ASSIGNMENT: Find the lines in the records below that contain "will", and report each of them.

RECORDS FOR THE EXERCISE:
________________________________________
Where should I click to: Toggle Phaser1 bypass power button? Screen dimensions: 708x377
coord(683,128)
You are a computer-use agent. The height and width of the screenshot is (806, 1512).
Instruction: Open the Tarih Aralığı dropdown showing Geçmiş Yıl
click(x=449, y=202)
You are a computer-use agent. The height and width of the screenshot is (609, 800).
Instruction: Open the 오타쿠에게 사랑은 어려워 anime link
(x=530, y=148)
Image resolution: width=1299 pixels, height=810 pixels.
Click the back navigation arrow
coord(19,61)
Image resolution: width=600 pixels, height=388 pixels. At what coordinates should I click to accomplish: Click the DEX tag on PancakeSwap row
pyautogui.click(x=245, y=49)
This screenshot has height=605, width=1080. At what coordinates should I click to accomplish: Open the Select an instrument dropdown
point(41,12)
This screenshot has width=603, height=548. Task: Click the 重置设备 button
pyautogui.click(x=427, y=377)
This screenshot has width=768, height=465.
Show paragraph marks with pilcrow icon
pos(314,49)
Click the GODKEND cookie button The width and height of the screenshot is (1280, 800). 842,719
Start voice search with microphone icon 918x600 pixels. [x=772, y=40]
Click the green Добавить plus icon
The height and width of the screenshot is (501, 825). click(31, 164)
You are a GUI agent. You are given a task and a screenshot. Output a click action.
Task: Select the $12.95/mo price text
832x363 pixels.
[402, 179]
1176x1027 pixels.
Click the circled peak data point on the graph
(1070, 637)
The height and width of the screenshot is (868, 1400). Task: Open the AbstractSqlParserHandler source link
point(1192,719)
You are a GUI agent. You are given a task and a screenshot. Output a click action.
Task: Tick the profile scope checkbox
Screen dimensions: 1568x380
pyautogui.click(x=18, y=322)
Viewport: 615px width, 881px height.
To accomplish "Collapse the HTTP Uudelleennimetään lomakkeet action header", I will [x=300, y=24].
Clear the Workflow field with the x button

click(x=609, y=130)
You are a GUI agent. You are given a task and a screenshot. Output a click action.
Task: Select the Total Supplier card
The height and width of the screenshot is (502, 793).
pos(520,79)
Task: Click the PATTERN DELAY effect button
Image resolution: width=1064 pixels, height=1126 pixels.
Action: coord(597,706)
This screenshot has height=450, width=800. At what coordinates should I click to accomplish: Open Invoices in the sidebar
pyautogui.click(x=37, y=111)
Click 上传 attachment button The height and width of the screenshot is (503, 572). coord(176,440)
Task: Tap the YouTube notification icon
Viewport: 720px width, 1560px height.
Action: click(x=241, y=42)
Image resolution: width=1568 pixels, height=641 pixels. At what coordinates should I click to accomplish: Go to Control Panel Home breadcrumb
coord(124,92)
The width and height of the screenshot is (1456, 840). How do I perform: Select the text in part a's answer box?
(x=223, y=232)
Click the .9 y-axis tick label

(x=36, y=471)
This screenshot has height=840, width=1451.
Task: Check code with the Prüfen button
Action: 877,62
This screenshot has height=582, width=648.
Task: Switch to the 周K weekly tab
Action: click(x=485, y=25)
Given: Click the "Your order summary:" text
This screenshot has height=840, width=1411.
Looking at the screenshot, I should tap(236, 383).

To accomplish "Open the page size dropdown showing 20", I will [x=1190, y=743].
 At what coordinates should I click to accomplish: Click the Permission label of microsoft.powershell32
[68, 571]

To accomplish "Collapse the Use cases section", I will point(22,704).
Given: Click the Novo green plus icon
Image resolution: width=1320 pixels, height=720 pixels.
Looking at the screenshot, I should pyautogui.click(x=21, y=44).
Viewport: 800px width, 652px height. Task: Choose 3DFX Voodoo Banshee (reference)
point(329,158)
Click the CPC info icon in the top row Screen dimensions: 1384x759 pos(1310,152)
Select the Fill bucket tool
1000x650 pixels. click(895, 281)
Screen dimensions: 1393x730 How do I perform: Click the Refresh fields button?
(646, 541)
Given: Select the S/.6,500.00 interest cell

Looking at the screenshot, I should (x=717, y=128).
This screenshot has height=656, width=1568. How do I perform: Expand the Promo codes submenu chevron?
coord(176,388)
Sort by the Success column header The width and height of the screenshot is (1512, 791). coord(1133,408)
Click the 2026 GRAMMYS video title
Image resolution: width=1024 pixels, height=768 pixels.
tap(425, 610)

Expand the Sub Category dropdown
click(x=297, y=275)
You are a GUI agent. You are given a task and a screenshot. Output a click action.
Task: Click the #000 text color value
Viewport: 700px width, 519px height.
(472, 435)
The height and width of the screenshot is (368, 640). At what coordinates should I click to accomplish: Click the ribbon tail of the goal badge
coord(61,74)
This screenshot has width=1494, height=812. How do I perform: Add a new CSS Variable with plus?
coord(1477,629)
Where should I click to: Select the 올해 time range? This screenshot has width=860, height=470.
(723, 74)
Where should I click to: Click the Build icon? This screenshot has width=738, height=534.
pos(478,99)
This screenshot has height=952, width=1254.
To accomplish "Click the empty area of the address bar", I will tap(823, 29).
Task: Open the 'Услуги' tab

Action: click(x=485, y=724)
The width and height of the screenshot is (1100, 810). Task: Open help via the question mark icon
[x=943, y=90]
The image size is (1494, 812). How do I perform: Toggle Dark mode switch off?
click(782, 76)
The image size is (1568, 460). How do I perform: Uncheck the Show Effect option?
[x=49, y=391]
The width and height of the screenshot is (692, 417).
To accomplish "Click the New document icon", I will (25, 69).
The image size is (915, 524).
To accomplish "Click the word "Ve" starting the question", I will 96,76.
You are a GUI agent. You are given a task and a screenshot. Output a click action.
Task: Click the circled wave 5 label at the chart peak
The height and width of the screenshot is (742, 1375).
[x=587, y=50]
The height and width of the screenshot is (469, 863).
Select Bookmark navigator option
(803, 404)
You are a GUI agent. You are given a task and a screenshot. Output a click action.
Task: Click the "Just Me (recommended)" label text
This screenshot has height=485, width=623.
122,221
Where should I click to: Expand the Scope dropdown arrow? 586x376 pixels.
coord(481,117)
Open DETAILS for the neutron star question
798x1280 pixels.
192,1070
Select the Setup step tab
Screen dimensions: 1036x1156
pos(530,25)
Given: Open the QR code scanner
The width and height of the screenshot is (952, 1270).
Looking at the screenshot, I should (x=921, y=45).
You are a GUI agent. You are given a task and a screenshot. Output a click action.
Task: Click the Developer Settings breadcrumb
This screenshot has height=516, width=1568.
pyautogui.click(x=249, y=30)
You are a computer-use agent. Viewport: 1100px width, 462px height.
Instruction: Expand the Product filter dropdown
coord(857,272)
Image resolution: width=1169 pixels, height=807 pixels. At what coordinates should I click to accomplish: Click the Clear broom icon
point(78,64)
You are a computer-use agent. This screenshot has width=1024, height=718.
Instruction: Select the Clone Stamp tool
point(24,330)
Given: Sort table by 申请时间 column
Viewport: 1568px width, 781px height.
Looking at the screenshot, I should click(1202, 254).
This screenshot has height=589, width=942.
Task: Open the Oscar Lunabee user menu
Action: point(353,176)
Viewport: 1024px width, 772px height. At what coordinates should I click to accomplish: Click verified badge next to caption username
________________________________________
EXPECTED ANSWER:
To accomplish "Collapse the HTTP Uudelleennimetään lomakkeet action header", I will [x=300, y=24].
To accomplish "Open the page size dropdown showing 20", I will [x=1190, y=743].
To accomplish "Collapse the Use cases section", I will point(22,704).
To accomplish "Click the empty area of the address bar", I will tap(823, 29).
To accomplish "Click the New document icon", I will (25, 69).
To accomplish "Click the word "Ve" starting the question", I will 96,76.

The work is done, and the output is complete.